**本文:**

((

イベントレポート
GAFAマネーでどう変わる? 中央銀行、金融政策、暗号通貨の未来を岩村充教授が語る
人気YouTubeチャンネル「ビットコイナー反省会」スペシャル番組視聴まとめ
2019年6月28日 06:20
「ビットコイナー反省会」はBitcoin、暗号通貨、ブロックチェーンに関する情報を配信する総合動画チャンネル。業界のキーパーソンへのインタビューや、ニュース、技術やトレンドの解説など、暗号通貨に興味のある人に向けた番組をYouTubeにて配信中の人気チャンネルである。
今回取り上げる6月12日の放送は、特別インタビューとしてゲストに早稲田大学大学院経営管理研究科の岩村充教授を迎え「中央銀行、金融政策、暗号通貨に未来はあるのか」をテーマに、これからの金融のあり方、暗号通貨の未来を大胆に予測する非常に興味深い番組となった。番組は大いに盛り上がり配信時間2時間47分というスペシャル番組となった。そこで今回は、番組内容を元にその内容について要約する。記事を読み、興味が湧いたら、ぜひ配信を視聴していただきたい。

))

**課題一覧:**
(A) 本文によると、6月12日の放送の配信時間はどれだけでしたか。
(B) 本文のうち「今回取り上げる6月12日の放」から「配信を視聴していただきたい。」までの範囲を、両端を含めて一字一句違えずに書き写してください。
この後に続く資料は、本文とは関係がありません。

**資料一覧:**
((

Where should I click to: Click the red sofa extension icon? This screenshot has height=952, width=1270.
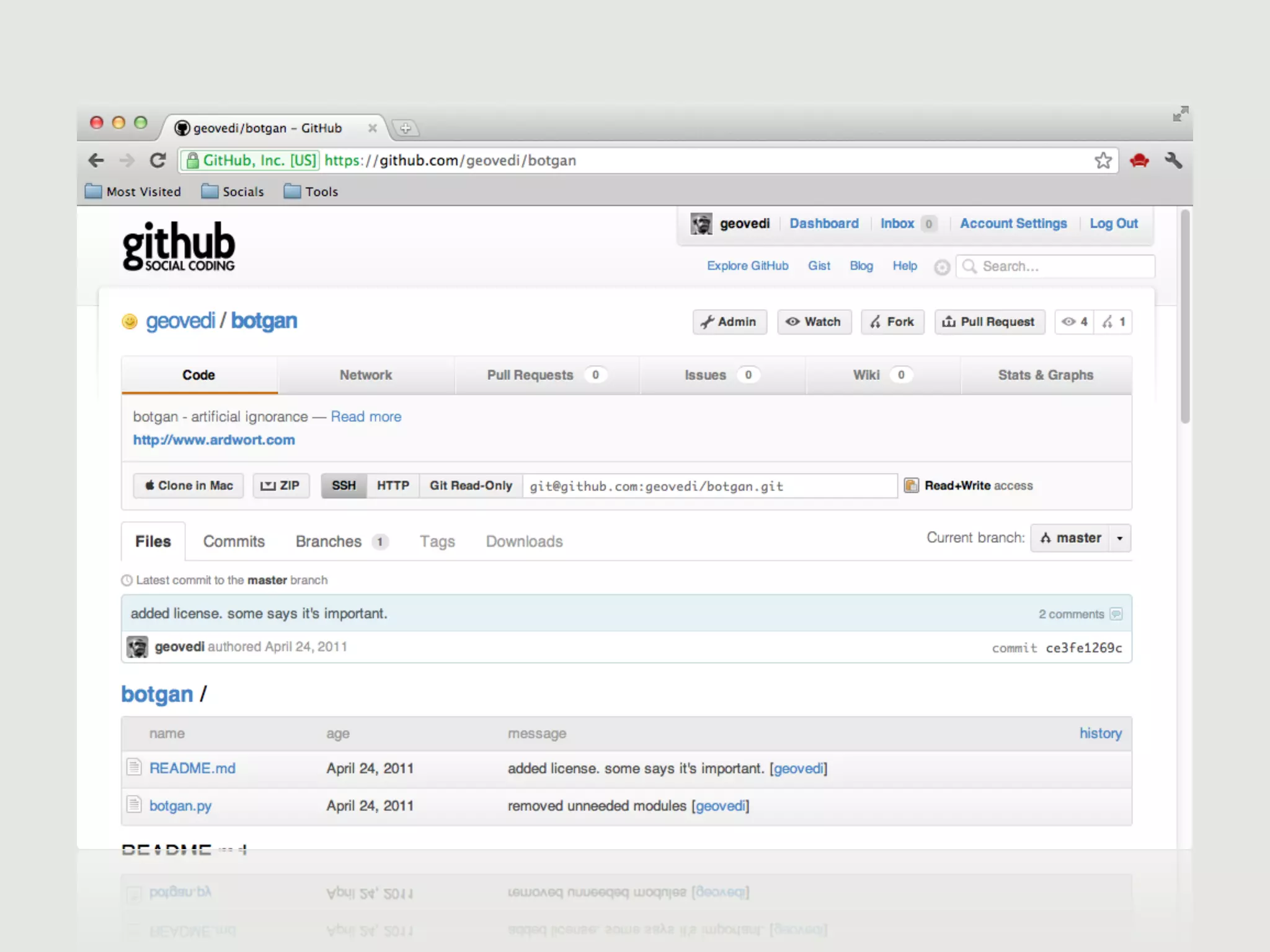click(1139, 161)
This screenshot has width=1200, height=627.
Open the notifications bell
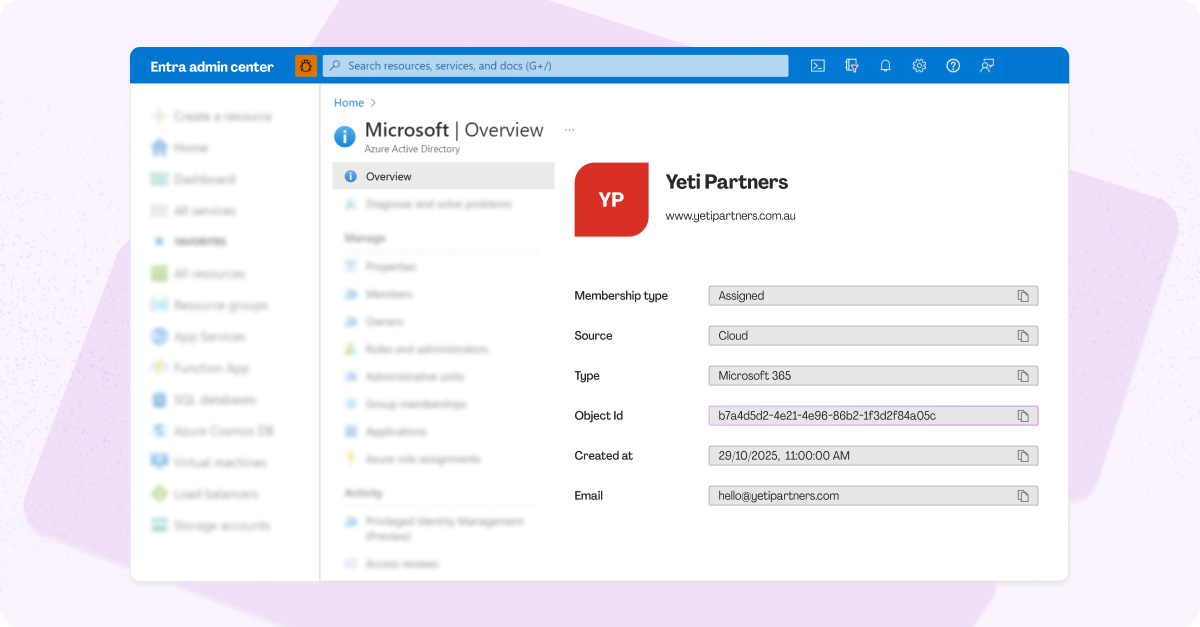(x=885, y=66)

))
((

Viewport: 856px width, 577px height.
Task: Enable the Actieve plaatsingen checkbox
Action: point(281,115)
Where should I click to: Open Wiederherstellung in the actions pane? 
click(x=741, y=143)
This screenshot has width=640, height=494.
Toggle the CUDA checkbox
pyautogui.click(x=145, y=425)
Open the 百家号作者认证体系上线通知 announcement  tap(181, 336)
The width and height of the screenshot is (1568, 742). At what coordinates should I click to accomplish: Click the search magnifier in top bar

))

**解答:**
(A) 2時間47分です。

(B)
今回取り上げる6月12日の放送は、特別インタビューとしてゲストに早稲田大学大学院経営管理研究科の岩村充教授を迎え「中央銀行、金融政策、暗号通貨に未来はあるのか」をテーマに、これからの金融のあり方、暗号通貨の未来を大胆に予測する非常に興味深い番組となった。番組は大いに盛り上がり配信時間2時間47分というスペシャル番組となった。そこで今回は、番組内容を元にその内容について要約する。記事を読み、興味が湧いたら、ぜひ配信を視聴していただきたい。